*** Opening of DATA EXTRACT ***

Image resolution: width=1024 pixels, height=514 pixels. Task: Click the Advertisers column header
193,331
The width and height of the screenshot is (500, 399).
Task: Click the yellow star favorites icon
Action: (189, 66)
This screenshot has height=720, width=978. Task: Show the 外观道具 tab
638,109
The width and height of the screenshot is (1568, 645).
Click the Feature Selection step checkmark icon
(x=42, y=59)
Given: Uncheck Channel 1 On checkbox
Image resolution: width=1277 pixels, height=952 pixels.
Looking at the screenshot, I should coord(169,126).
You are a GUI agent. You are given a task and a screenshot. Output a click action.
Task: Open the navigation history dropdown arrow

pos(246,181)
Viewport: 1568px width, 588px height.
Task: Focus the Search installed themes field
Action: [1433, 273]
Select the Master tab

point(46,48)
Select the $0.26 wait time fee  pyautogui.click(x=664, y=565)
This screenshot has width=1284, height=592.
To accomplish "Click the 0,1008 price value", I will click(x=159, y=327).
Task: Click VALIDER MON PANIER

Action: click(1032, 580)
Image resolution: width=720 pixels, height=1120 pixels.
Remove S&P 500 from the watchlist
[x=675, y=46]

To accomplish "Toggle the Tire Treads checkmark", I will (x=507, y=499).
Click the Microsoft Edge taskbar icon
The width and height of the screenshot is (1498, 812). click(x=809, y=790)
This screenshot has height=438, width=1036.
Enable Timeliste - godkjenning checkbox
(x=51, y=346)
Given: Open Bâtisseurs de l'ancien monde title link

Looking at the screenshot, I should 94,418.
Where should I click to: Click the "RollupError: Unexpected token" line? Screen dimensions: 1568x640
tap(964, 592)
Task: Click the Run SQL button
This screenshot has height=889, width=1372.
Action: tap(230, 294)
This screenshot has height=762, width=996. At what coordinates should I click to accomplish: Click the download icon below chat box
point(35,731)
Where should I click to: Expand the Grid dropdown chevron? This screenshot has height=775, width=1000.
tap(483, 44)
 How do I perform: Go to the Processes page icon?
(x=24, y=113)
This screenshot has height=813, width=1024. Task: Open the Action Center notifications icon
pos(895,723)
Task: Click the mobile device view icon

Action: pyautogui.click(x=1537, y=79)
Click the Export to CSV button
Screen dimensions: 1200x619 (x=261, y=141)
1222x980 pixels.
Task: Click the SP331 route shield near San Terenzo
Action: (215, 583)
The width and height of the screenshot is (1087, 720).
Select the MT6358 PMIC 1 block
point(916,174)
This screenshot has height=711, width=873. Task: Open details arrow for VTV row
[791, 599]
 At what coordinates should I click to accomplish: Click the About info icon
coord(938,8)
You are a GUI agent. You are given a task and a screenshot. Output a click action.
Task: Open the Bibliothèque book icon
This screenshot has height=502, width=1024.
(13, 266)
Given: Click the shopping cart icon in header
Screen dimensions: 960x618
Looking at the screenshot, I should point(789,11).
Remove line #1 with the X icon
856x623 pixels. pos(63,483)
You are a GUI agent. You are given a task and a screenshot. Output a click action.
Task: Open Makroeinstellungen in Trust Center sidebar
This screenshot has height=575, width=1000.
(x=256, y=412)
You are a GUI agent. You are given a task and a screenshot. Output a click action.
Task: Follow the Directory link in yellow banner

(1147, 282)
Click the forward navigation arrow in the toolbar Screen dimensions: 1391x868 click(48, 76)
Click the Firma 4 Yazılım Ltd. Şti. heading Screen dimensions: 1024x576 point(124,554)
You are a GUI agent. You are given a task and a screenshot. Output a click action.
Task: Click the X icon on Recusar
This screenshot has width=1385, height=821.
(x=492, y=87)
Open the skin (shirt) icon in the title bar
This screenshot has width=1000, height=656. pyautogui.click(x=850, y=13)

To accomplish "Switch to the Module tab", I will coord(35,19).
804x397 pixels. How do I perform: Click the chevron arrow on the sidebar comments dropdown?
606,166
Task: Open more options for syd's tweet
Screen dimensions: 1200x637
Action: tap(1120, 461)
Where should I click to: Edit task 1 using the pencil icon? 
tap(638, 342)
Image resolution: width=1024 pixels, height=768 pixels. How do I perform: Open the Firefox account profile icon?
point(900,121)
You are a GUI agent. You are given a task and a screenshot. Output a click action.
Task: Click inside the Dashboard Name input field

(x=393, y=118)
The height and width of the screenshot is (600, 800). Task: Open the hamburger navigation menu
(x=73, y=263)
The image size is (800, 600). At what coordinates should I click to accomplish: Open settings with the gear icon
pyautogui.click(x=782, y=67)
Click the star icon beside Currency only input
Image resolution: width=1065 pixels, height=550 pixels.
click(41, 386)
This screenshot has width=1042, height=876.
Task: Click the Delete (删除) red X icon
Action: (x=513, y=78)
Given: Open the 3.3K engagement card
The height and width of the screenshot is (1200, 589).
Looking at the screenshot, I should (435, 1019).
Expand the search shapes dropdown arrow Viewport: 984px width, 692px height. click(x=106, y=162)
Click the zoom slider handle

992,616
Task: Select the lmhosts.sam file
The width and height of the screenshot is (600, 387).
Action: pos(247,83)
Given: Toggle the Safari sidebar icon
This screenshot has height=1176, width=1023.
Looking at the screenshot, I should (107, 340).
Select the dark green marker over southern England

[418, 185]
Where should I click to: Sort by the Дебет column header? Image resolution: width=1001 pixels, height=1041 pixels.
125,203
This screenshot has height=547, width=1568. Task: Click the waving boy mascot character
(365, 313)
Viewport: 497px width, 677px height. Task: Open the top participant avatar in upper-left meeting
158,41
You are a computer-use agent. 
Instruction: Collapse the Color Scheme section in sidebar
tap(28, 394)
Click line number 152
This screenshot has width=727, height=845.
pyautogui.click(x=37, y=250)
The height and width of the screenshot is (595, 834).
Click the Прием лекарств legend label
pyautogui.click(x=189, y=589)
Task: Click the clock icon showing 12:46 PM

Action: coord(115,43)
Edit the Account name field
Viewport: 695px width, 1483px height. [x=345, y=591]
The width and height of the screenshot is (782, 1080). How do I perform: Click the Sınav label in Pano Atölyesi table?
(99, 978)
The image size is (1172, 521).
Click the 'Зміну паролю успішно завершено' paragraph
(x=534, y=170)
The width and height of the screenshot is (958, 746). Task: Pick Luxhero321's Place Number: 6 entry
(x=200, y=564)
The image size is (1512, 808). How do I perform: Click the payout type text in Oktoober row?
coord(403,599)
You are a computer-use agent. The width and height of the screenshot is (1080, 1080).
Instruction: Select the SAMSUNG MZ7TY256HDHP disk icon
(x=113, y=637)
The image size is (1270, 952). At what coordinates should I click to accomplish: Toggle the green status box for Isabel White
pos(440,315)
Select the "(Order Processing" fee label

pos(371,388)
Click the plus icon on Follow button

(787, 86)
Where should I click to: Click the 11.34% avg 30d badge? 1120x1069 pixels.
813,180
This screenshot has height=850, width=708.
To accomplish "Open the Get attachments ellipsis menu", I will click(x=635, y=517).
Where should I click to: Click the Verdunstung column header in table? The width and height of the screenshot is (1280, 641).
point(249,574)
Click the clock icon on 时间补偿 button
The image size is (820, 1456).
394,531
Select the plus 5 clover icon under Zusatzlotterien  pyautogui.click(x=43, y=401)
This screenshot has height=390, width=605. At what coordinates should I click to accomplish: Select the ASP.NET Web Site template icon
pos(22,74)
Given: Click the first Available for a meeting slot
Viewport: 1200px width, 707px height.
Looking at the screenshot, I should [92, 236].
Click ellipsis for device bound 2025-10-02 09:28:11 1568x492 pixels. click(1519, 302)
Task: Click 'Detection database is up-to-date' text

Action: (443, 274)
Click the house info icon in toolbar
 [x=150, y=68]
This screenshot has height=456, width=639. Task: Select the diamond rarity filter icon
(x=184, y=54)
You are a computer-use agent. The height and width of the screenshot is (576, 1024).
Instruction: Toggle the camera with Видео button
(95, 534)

*** Close of DATA EXTRACT ***

**PROBLEM REQUIREMENTS:** Search the records for lines holding the word "will", then copy each line you find.

**EXERCISE RESULT:**
To accomplish "Click the 0,1008 price value", I will click(x=159, y=327).
To accomplish "Toggle the Tire Treads checkmark", I will (x=507, y=499).
To accomplish "Switch to the Module tab", I will coord(35,19).
To accomplish "Open the Get attachments ellipsis menu", I will click(x=635, y=517).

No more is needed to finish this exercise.